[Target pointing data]
§
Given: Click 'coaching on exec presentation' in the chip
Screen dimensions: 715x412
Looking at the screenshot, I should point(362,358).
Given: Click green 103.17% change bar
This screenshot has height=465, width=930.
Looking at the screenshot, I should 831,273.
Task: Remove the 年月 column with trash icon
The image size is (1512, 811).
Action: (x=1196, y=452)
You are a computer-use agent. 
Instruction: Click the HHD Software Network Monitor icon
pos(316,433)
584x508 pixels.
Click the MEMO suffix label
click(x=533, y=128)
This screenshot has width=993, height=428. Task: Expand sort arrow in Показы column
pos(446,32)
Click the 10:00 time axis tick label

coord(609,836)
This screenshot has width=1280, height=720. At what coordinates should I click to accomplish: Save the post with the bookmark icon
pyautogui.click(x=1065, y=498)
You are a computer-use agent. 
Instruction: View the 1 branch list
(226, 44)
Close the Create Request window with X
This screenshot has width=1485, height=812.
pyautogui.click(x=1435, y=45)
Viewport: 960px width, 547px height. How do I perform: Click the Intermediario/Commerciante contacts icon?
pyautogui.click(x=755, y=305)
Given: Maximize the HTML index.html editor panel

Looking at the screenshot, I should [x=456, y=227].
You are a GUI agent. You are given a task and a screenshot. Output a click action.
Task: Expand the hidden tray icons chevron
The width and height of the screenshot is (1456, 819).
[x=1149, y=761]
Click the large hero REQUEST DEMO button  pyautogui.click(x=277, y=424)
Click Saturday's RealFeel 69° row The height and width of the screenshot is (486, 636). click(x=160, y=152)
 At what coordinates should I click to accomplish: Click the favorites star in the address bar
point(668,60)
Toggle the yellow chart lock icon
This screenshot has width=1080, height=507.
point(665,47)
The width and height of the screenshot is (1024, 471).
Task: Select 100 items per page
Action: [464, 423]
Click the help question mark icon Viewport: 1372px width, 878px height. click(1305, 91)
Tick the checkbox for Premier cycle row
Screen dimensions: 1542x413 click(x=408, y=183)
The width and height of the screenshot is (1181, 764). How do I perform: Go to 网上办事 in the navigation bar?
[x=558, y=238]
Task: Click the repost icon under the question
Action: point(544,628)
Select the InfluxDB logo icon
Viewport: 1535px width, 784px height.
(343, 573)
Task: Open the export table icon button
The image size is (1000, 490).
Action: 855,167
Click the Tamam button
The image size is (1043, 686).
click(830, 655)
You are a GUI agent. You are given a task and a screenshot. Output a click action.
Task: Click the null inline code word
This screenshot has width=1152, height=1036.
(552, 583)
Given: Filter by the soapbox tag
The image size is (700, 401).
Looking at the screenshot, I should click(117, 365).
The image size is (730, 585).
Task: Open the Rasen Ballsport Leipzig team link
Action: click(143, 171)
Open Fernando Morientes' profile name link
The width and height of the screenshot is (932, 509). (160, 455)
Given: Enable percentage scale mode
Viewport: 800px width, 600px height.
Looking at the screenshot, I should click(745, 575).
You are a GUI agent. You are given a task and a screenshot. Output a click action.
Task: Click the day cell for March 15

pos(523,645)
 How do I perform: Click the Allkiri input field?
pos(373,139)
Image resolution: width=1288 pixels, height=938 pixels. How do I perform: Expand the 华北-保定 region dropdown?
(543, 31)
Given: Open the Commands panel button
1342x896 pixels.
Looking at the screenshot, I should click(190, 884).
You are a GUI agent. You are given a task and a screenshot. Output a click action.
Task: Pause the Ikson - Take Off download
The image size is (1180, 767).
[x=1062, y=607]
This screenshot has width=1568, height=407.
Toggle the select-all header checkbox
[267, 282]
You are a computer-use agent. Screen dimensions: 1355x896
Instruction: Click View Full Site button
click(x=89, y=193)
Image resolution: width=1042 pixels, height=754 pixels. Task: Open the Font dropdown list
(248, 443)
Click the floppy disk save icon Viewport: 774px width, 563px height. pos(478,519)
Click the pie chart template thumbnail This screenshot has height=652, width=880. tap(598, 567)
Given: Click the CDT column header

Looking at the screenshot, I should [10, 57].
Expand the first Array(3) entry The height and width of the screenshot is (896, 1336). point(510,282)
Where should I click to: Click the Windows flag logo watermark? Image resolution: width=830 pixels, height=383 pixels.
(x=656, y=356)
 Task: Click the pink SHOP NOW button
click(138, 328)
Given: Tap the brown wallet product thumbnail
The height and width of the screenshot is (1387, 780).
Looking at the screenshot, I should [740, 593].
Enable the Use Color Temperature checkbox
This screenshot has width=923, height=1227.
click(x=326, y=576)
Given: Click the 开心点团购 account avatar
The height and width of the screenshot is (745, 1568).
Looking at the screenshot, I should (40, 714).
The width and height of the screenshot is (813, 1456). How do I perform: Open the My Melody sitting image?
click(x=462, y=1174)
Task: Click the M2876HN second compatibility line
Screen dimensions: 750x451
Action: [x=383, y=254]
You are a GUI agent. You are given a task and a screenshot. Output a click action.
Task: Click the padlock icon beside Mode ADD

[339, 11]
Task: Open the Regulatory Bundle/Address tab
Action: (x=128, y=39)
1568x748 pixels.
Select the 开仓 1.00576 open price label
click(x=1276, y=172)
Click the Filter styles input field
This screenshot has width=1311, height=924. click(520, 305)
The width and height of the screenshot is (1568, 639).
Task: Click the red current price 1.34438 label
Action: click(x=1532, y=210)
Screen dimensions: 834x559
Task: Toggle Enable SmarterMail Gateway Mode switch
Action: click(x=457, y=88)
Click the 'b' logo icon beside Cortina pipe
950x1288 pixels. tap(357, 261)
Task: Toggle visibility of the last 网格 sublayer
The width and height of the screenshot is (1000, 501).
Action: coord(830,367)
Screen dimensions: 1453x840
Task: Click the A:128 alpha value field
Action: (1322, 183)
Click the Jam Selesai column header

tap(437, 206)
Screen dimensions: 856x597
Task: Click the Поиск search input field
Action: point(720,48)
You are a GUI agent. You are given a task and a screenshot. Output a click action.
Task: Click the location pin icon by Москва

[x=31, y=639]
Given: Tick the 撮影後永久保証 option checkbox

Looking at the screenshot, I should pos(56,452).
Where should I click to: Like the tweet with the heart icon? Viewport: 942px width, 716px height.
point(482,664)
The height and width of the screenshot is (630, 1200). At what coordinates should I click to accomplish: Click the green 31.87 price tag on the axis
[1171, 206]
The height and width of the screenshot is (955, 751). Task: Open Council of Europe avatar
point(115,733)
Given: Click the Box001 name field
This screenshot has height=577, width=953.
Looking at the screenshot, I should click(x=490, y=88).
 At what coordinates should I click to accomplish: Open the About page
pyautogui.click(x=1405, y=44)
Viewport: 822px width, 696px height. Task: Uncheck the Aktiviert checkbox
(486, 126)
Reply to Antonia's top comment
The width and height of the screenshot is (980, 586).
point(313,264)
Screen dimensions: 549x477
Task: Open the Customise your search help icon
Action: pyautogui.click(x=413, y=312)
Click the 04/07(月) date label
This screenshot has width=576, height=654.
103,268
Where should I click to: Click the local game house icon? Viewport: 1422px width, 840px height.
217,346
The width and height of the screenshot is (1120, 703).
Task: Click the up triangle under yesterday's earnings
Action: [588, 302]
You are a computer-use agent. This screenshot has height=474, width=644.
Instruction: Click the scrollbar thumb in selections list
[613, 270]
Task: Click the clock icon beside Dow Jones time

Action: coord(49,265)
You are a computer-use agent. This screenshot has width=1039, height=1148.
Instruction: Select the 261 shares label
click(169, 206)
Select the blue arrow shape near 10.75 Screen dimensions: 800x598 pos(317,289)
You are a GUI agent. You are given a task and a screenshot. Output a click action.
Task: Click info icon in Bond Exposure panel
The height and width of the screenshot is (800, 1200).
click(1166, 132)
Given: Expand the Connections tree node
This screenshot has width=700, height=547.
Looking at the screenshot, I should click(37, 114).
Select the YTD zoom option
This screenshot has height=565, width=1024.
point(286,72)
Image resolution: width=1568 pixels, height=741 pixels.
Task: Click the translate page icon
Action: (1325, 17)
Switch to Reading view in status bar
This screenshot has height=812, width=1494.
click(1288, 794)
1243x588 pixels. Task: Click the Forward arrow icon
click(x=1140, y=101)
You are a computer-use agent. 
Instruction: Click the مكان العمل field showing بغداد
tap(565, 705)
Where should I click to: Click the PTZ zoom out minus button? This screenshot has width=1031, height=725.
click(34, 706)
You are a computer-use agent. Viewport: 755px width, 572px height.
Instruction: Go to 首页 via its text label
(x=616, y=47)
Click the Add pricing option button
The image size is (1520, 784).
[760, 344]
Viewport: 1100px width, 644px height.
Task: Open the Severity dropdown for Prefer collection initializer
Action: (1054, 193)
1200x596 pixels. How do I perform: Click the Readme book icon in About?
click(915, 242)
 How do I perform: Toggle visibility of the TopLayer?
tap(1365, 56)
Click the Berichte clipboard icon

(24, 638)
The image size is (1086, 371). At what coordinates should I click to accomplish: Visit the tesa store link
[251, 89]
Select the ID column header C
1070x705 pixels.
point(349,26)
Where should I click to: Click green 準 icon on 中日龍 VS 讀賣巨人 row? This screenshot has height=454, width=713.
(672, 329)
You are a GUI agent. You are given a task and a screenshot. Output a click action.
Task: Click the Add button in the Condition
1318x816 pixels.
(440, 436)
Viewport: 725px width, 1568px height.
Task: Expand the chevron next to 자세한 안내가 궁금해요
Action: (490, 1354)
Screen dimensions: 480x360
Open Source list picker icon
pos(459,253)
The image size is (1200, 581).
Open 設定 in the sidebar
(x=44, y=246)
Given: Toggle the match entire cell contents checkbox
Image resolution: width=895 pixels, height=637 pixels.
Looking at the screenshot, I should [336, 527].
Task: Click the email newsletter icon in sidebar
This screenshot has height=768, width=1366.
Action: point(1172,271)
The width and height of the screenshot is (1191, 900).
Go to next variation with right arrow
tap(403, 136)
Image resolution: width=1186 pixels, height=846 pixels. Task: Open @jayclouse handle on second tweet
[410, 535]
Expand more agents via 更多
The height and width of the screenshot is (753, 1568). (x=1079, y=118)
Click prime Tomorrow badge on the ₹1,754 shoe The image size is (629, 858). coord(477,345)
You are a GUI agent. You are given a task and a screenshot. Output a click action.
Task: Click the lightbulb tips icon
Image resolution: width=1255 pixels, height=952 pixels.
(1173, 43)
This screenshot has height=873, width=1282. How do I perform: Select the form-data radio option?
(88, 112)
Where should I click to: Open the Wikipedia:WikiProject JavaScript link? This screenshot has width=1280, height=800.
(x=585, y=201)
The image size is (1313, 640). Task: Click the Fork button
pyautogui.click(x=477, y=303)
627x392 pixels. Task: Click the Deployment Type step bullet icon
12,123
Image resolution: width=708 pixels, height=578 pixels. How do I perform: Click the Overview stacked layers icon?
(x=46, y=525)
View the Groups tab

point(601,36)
§
Required task: Copy the material starting at the line that contains "Image resolution: width=708" and ending with the last line of the material, replacing "Overview" with "Dashboard" and changing nothing else.

Worked answer:
Image resolution: width=708 pixels, height=578 pixels. How do I perform: Click the Dashboard stacked layers icon?
(x=46, y=525)
View the Groups tab

point(601,36)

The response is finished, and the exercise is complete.